Hi all,
I'm just wondering how many of you out there navigate your relationship with a difficult parent?
Throughout my life my mum has been very difficult to deal with. I constantly have felt on edge around her and she has said some quite awful things to me when I was a child/teenager and also as a young adult. I made a mistake in my early 20s which I won't go into here but its something I put behind me and could move on from and bury in the past but she used to tell the story as entertainment for her friends who didn't know me or this past event that I don't really like to dwell on. I had ask her to stop and explained how I found it upsetting (which she poutily agreed to, but didn't apologise) and she didn't mention it again.
As an adult I've kept her at arms length emotionally and had a somewhat superficial relationship with her but I've always longed for a deeper connection with my mum and hoped that she would change.
Fast forward to now and I have a 13 week old son conceived via IVF. I let her in on this journey in the hope it would bring us closer and I thought it had, as she can do really caring things like bring food, buying gifts for my son ect..
Throughout the pregnancy though she did upset my by broadcasting my pregnancy very early on before I was 12 weeks to a virtually anyone who listened, even though I said me and my fiancé were waiting until 12 weeks to announce it. She also kept telling me how awful the name was that we had chosen had my baby been a girl which was quite upsetting but I let it go over my head.
Anyway things came to a huge head a couple of weeks ago, I am relocating an hour and a half away from my home to study at university and I travelled to meet with a childminder to vet her and discuss arrangements for care for 3 days for my son for when I start in September, he will be 9 months old.
I didn't tell her this as she has been generally unsupportive about me returning to higher education and has made catty comments about me using childcare. I must point out she works full time shift work, days, nights and afters so wouldnt be able to provide any regular child care herself.

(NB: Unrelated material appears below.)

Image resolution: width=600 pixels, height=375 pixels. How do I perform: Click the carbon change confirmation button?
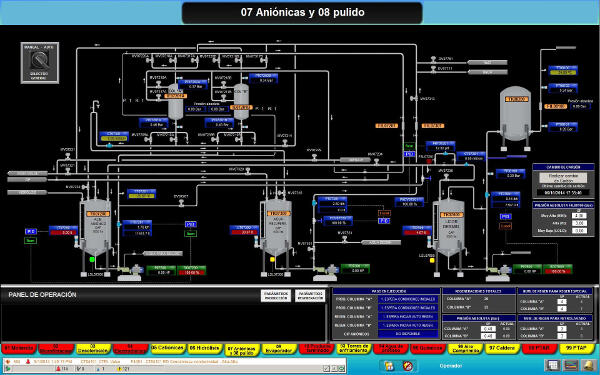pyautogui.click(x=563, y=178)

Anyway, she confronted me about visiting a child minder as she had found out from a relative, and spoke to me in an awful tone and insinuated I didn't care about my son (am I happy to leave him with a stranger, she can't believe I've gone through all I've gone through to have him to dump him on a stranger) I completely flipped at this as my son is the most important thing to me and ensuring he has a good childminder and is looked after whilst I study is of upmost importance to me.
I must admit I didn't react well, I screamed at her that I'm more than capable of deciding what's best for my son and that shes not able to provide childcare anyway and I snatched his car seat carrier out of her hands and went back into my house and shut the door in her.
I reflected on how I'd reacted and I reached out and sent a message on WhatsApp and apologised, which she ignored and she has been frosty since, I have apoloised again as she seemed to be becoming less frosty and again she didn't really acknowledge it, just asked about my son etc.. I bought her a mother's day gift from my son to his nanna and from me and when I went to give than to her yesterday, she refused to accept them and threw them back in my face, so I asked her what exactly did she want from me to move forward as I had apologied twice and she seemed hellbent on punishing me for an argument 2 weeks prior although I don't think the reason I lost my temper was without merit given her tone and attitude.
This basically ignited another argument where she walked away from me and we are not currently speaking.
Im not reaching out to her again, as I feel I offered an olive branch and she beat me over the head with it. I could never imagine treating my son like this to be honest.
Sorry for the long post, but I wondered how many other people have a mother like this? And how do you navigate a relationship with them?